Penculik Anak di Bekasi Ditangkap Polisi, Motifnya Soal Asmara

Laporan: Firdausi
Sabtu, 31 Januari 2026 | 13:50 WIB
Orang tua korban saat memberikan keterangan di Polres Bekasi (SinPo.id/Dok Polres Bekasi)
Orang tua korban saat memberikan keterangan di Polres Bekasi (SinPo.id/Dok Polres Bekasi)

SinPo.id - Polisi berhasil menangkap pelaku berinisial MAR terkait kasus penculikan anak yang terjadi di wilayah Desa Setiamekar, Kecamatan Tambun Selatan, Kabupaten Bekasi. Motif pelaku melakukan penculikan itu perihal asmara terhadap orang tua korban.
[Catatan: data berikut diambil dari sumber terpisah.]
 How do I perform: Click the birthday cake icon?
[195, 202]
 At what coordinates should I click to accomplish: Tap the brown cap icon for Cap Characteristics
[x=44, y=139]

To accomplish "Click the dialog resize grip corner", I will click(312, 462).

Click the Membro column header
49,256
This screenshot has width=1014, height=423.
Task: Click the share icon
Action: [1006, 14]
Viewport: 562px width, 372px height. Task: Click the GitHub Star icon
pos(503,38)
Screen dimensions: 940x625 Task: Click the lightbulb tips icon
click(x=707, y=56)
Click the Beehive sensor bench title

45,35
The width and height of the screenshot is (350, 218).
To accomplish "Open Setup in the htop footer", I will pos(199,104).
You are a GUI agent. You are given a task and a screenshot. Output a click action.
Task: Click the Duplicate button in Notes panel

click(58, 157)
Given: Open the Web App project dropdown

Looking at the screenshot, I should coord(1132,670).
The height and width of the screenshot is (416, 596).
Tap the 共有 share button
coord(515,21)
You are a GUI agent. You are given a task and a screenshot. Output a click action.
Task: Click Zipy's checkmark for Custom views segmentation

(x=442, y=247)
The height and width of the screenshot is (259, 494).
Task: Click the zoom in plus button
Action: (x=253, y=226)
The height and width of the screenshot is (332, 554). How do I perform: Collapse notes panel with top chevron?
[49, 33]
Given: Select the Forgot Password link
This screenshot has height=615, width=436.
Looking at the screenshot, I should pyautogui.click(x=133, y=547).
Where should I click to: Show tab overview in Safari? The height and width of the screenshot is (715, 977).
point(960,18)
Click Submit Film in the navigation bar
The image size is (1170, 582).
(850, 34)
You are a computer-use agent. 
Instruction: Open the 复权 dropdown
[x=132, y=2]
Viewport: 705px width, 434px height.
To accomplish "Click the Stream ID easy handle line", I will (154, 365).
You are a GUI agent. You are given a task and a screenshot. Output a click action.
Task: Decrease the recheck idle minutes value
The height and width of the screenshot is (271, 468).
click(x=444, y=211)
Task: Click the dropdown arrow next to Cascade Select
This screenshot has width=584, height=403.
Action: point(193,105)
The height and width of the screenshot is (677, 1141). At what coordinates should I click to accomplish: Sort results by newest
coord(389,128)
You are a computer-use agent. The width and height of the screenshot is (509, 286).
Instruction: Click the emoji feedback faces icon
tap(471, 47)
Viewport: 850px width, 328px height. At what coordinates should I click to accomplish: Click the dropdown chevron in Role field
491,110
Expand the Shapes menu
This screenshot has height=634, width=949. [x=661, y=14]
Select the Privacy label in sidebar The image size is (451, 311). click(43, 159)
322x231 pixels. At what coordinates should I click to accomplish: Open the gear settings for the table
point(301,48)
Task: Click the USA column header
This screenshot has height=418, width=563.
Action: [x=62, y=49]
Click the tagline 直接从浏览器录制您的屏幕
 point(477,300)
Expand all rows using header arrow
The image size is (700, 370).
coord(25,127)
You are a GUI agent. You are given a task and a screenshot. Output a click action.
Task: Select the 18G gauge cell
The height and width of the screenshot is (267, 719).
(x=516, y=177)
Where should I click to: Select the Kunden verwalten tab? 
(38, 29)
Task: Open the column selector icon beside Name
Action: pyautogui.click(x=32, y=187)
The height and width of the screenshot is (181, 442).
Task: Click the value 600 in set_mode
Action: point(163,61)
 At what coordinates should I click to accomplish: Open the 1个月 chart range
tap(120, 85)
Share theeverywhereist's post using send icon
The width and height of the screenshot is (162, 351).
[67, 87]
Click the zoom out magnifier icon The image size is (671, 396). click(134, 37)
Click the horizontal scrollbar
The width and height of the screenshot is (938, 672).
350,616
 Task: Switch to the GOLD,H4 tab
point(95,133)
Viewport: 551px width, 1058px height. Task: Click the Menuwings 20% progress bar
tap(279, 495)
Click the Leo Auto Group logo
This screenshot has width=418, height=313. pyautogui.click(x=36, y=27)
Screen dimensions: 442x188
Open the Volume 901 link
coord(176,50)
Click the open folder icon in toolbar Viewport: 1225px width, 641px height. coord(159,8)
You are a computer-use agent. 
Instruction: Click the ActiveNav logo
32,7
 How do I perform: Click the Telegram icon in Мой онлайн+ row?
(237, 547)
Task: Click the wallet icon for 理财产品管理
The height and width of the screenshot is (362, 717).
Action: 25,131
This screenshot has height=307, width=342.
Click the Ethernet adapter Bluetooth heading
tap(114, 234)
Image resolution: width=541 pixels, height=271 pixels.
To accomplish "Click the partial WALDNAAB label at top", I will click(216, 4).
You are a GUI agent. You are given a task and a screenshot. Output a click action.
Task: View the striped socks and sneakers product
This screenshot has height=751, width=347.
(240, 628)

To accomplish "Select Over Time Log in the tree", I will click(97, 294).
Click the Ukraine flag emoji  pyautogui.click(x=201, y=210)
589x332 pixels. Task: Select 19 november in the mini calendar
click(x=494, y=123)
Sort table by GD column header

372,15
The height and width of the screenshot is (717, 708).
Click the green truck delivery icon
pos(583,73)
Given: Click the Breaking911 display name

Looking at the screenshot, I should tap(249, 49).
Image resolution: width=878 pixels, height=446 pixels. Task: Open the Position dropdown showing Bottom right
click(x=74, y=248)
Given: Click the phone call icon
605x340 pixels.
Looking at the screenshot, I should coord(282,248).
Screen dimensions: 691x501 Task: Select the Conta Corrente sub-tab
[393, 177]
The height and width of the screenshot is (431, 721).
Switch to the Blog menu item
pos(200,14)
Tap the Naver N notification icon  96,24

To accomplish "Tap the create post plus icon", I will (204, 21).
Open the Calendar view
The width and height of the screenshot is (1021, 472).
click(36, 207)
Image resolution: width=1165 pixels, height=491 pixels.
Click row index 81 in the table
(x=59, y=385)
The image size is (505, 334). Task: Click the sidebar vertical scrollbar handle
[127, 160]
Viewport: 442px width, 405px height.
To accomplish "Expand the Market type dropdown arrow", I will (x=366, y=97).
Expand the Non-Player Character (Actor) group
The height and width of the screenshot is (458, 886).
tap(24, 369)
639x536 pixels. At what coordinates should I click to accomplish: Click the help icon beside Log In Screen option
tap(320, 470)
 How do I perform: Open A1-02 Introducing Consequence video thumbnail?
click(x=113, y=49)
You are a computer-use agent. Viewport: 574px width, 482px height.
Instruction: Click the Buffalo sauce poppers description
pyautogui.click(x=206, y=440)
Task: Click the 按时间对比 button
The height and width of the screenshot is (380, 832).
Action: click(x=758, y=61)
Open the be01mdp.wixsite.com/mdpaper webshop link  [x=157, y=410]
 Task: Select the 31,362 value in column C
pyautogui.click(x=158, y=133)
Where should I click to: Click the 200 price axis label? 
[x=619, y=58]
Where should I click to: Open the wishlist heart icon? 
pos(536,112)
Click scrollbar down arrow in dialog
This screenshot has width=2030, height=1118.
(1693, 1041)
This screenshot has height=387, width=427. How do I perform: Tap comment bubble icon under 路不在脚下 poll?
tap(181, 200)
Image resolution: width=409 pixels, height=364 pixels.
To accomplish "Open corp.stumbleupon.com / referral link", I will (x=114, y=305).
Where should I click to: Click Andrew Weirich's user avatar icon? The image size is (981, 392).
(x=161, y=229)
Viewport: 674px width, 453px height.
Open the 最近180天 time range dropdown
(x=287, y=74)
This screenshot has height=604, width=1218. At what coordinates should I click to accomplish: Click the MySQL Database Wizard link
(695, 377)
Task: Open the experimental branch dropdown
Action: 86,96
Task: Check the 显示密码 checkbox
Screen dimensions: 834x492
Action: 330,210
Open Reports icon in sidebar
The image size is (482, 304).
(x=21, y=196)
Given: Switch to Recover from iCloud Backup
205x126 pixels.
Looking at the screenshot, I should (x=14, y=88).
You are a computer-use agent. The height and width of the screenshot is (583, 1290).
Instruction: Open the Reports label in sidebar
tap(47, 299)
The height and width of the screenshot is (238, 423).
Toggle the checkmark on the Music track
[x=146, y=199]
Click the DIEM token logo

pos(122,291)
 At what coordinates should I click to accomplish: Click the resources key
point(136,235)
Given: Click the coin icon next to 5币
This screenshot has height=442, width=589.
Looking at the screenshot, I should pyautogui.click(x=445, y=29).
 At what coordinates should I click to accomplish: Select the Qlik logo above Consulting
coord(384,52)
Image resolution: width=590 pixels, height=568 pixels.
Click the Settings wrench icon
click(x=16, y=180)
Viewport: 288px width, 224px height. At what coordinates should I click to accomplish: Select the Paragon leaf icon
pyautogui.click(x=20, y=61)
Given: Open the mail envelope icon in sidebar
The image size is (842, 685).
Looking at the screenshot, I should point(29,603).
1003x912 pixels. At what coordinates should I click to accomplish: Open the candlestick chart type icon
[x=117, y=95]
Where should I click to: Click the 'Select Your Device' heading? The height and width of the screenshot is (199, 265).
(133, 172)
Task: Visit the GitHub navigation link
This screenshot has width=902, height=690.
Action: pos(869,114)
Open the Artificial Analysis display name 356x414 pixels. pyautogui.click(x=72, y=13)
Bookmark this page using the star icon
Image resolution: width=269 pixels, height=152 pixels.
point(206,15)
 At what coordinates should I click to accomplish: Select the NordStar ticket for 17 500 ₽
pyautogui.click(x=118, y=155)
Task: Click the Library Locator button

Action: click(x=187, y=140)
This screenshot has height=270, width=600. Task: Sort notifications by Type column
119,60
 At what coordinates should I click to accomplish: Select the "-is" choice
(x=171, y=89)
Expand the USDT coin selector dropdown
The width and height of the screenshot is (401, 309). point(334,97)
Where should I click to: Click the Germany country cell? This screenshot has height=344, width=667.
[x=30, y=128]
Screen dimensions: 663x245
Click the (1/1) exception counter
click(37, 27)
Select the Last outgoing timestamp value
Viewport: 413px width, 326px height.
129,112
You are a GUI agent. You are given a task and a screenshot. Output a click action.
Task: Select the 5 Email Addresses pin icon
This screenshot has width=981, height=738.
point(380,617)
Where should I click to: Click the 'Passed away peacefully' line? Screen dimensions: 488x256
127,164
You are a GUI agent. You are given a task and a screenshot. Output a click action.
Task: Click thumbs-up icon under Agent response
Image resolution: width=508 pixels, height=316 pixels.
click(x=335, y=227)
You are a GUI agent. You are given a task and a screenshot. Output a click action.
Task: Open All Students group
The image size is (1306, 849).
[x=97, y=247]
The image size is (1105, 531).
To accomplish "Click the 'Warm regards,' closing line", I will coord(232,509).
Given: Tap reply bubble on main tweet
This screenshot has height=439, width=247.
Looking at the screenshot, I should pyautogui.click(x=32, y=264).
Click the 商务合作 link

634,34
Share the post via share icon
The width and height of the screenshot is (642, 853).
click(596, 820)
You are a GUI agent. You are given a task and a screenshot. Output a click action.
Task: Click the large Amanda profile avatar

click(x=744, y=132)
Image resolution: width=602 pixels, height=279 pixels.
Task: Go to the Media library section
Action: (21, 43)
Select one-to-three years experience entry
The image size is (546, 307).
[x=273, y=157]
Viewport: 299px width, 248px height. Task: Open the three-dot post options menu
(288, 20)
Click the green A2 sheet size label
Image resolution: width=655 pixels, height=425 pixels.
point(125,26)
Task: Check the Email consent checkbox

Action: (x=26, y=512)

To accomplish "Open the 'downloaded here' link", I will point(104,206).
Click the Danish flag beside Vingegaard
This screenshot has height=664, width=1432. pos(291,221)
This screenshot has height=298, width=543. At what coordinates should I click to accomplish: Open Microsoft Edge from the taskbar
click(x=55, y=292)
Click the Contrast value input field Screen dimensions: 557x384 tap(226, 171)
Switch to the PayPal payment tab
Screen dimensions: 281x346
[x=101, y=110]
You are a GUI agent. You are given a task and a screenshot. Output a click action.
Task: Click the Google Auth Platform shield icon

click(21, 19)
"Pelaku diduga memaksa korban ikut dengannya dengan cara menakut-nakuti korban menggunakan senjata tajam jenis belati yang disimpan di dashboard sepeda motor pelaku," kata Kapolres Metro Bekasi Kombes Pol. Sumarni, Sabtu, 31 Januari 2026.

Sumarni menjelaskan, kasus penculikan terjadi pada Minggu 25 Januari 2026. Saat itu korban berinisial MAA diminta keluarga untuk membeli gas LPG di warung dekat rumah. Namun setelah pergi, korban tidak kunjung kembali ke rumah.

"Keterangan saksi, korban terakhir terlihat bersama seorang pria yang mengenakan atribut ojek online dan mengendarai sepeda motor," ujarnya.

Pihak keluarga kemudian melaporkan kasus tersebut kepolisi. Tim bergerak cepat melakukan penyelidikan. Dari hasil analisa dan pelacakan, diketahui pelaku berada di wilayah Kabupaten Bandung. 

"Tim melakukan pengejaran hingga ke Terminal Leuwipanjang dan berhasil mengamankan pelaku bersama korban di dalam bus tersebut," ujarnya.

Berdasarkan hasil pemeriksaan, motif pelaku melakukan penculikan adalah untuk mengancam orang tua korban agar mau kembali menjalin hubungan asmara dengan pelaku.

"Motifnya soal asmara mengancam orang tua korban agar menjalin asmara lagi," ujarnya. 

Atas perbuatannya, pelaku dijerat Pasal 450 Undang-Undang Nomor 1 Tahun 2023 tentang KUHP, dengan ancaman pidana penjara maksimal 12 tahun dan dapat diperberat hingga 15 tahun karena korban merupakan anak di bawah umur.